Ich Jüngling will mich machen auf
Und gehn durch die bunte Welt dahin.
Es bringt der mannichfalt’ge Lauf
Mir wundersame Bilder in Sinn.

L. Tieck.

An einem heitern Septembermorgen des Jahres 1297 fand sich auf dem Samstagsberge in der edeln Reichs- und Handelsstadt Frankfurt am Main ein junger Mann ein, dessen anmuthige Gesichtsbildung, schlanke Gestalt und zierliches Betragen die aufmerksamen Blicke der zahlreichen Verkäuferinnen und selbst manches sonst ernsthaften Handelsherrn in den hier errichteten Meßläden auf sich zogen.

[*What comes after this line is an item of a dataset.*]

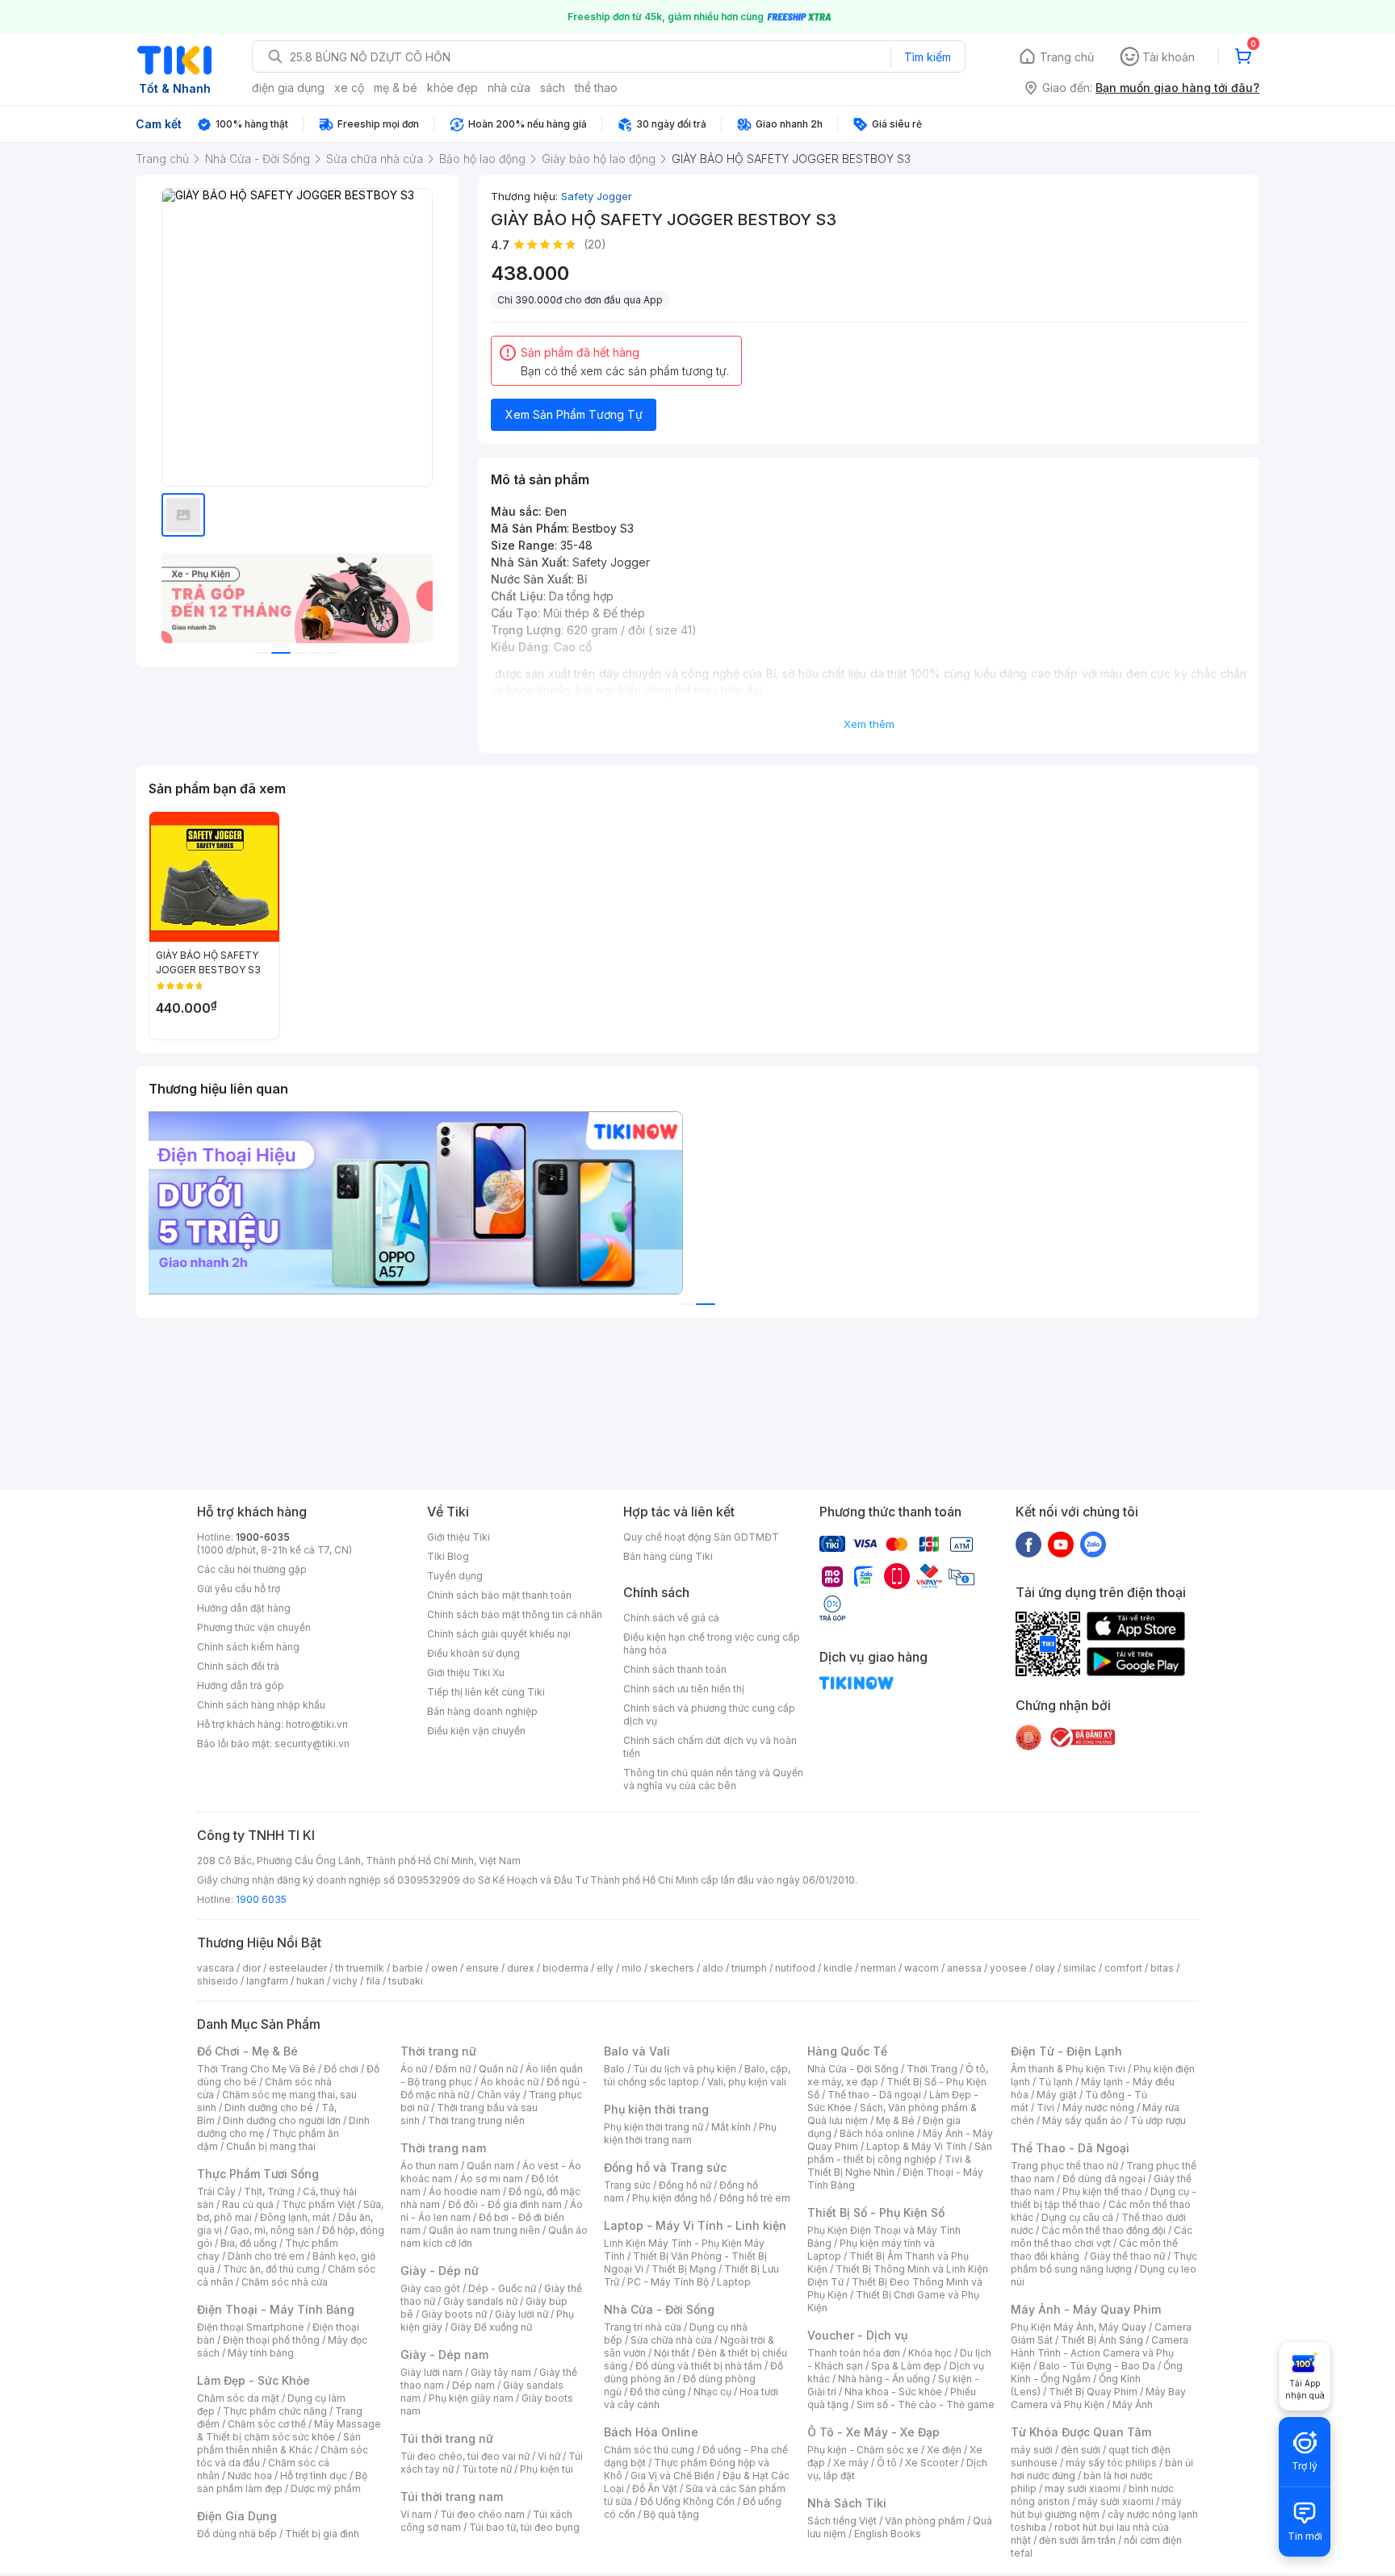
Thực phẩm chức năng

»Schau den schmucken Bub’!« rief eine blonde Augsburgerin, die hinter ihrem Tischlein mit goldenen Ketten, Spangen und anderm Geschmeide gar keck und freundlich herüber sah, ihrer Nachbarin, einer rothbäckigen Pfefferkuchen-Händlerin aus Nürnberg, zu. »Schau, wie die schwarzen blitzenden Aeuglein herumfahren, als wollten sie jeden durchblicken bis in’s Herz! Schau, wie artig ihm das goldgestickte Sammtbarett über dem schwarzen Kraushaar läßt, das sich in vollen Locken darunter hervordrängt, und wie das zart gebogene Adlernäschen gleichsam majestätisch aus den frischen Wangen hervortritt!«

»Ach, hätte ich die goldenen Knöpfe am Seidenwamms und die silbernen Spornen!« entgegnete mit einem Seufzer die Nachbarin. »Die Schwungfeder auf dem Barett mag auch wohl ihren Gulden werth sein und den könnte ich brauchen in dieser schweren Zeit.«

»Pfui, schäme Dich, Rösel!« versetzte eifrig das Augsburger Mädchen. »Willst Du Dich denn immer so niedrig und gemein halten, daß Du nie den Namen des Pfeffer-Rösel verlieren wirst? Wo könnten diese güldnen Knöpflein von sauberer venetianischer Arbeit besser hinpassen, als auf dieses knapp anliegende Wamms von wallonischer Seide, das den zierlichsten Junker umschließt? Wer wäre würdiger die silbernen Spornen zu tragen, als der herzige Junge, der gewiß so fest im Steigbügel sitzt, wie sich leicht im Tanzsaale herumschwingt? Und nun gar die hohe Reiherfeder! die gehört so ganz und gar auf das kühn erhobene Haupt, daß ich’s Dir nicht verzeihen kann, ein Gelüst darnach geäußert zu haben.«

»Per Dio, Du sprechen recht!« schrie ein gegenüber befindlicher welscher Krämer, der neben allerlei geheimnißvollen Mitteln zum Festmachen gegen Hieb und Stich auch künstliche Wasser zur Färbung des Barthaares feil hielt. »Der Signor gleichen dem Ercole und Hettore aus der antiken Zeit; nur sein es ewig schade, daß er den Bart nicht tragen, wie einem stattlichen Cavaliere gebührt. Pfui, die garstig schwarz Bart! Müßten sein grün, wie sie tragen König Philippus, die Majestät von Frankreich.«

Das Mädchen hinter dem Goldtische verzog das liebliche Antlitz zu einer schnippischen Miene und war eben im Begriff dem welschen Nachbar zu erwiedern, daß dem schmucken Junker der natürliche, schmal geschnittene, schwarze Zwickelbart wohl besser stehen möge, denn der Majestät von Frankreich ihr grüngefärbter, als der junge Mann, der die Aufmerksamkeit des Kleeblattes erregt hatte, plötzlich selbst an den Laden der erröthenden Augsburgerin trat und mit freundlichem Lächeln den hier zierlich ausgelegten Schmuck betrachtete.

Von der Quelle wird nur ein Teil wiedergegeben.